With contextual embeddings, the representations change depending on the context; let's see that in action by looking at the sentences where the target word embeddings have the greatest similarity.

In [None]:
def nearest_neighbors(vec, matrix, k=10):
    cos_sim = ((vec @ matrix.T) / (vec.norm() * matrix.T.norm(dim=0, keepdim=True))).squeeze()
    inds = torch.argsort(-cos_sim)[:k]
    return inds, cos_sim[inds]

def show_nearest_neighbor_sentences(index, embeddings):
    print(f"QUERY (target word={items[index]['word']}):")
    print(" ".join(items[index]["sentence"]))

    print("NEIGHBORS:")
    inds, _ = nearest_neighbors(embeddings[index], embeddings, k=5)
    for ind in inds:
        print("-", " ".join(items[ind]["sentence"]))

<!-- BEGIN QUESTION -->

**Answer the following question**
1. Identify at least two different contexts in which the target word `promotion` appears. Include the query sentence, one nearest neighbor (not the query), and the ID of the query sentence.

_Type your answer here, replacing this text._

In [None]:
show_nearest_neighbor_sentences(2, embeddings)

<!-- END QUESTION -->

## Attention masking

Let's take a closer look at how attention masks affect the output of the masked language model.

Consider embedding these two sentences which only differ in one token. We modify the attention mask to ignore this token.

In [None]:
custom_items = [
    dict(word="cat", sentence="Have you fed your cat yet ?".split()),
    dict(word="dog", sentence="Have you fed your dog yet ?".split())
]

model_inputs = collate(custom_items, device=device)
# ignore the tokens located at token_indices for each data point
model_inputs["attention_mask"][[0, 1], model_inputs["token_indices"]] = 0
model_inputs

<!-- BEGIN QUESTION -->

**Answer this question**: (you can add cells and run code to arrive at the answer)

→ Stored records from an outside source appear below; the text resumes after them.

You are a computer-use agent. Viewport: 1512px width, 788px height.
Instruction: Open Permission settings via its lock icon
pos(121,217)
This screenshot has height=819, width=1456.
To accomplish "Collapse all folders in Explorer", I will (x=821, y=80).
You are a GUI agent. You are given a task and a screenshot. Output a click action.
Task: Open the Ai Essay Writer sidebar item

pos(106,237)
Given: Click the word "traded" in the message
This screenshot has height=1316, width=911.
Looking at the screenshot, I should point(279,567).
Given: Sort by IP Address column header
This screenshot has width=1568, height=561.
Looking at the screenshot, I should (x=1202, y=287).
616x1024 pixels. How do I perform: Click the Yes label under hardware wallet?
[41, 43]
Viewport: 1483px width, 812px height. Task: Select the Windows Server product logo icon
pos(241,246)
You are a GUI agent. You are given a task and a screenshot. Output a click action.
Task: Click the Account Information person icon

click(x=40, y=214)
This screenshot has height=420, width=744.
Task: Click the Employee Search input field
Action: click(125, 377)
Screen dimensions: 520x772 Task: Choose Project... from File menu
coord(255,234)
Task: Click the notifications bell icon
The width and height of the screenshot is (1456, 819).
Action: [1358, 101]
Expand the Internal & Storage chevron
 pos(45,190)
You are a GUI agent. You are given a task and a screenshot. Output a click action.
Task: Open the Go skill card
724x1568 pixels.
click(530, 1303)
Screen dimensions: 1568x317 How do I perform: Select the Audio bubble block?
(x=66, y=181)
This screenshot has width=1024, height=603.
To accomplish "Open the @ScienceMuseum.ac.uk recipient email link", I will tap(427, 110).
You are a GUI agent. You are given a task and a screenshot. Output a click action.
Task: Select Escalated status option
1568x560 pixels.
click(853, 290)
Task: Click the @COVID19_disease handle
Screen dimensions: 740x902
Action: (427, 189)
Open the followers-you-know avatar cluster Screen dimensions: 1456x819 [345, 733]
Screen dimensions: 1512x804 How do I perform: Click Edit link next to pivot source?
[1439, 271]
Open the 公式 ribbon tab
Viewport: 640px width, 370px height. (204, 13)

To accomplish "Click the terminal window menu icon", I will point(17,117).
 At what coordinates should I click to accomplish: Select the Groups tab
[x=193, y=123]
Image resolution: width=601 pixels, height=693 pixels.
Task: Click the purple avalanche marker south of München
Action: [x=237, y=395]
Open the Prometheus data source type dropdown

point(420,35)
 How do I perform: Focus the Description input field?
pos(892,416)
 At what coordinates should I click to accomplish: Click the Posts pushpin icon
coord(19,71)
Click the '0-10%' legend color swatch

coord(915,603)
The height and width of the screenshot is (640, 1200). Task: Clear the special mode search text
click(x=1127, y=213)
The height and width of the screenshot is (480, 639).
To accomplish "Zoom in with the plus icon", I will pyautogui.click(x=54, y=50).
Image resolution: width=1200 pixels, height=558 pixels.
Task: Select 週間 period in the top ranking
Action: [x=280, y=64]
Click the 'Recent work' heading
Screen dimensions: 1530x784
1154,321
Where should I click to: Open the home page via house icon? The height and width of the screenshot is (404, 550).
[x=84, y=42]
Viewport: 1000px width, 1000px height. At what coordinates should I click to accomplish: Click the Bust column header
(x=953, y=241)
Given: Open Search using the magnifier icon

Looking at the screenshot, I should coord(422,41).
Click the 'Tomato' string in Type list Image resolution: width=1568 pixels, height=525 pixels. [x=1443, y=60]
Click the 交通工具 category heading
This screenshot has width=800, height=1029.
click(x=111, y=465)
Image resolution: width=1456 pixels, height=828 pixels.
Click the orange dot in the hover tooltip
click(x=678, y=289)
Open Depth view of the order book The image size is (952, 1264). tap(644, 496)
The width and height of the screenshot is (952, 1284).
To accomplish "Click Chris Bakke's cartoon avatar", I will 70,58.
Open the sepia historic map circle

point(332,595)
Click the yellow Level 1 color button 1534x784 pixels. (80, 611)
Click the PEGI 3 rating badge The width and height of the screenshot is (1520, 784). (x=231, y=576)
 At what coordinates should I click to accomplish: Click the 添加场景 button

If we were to put these inputs through the BERT model, which of the following would be true? For each, explain why or why not.

1. The last layer hidden representation of the target tokens (`cat` and `dog`) would be the same.
2. The last layer hidden representation of the third non-special token (`fed` in both cases) would be the same.
3. The first layer hidden representation and the last layer hidden representation of each target token (e.g., the first and last layer representation of the `cat` token) would be the same.
4. If we mask out everything _but_ the target tokens, the first and last layer hidden representations of each target token would be the same.

_Type your answer here, replacing this text._

<!-- END QUESTION -->

## Upload instructions

Upload your `.ipynb` file (with all of the cells executed so that the outputs are visible) to Gradescope.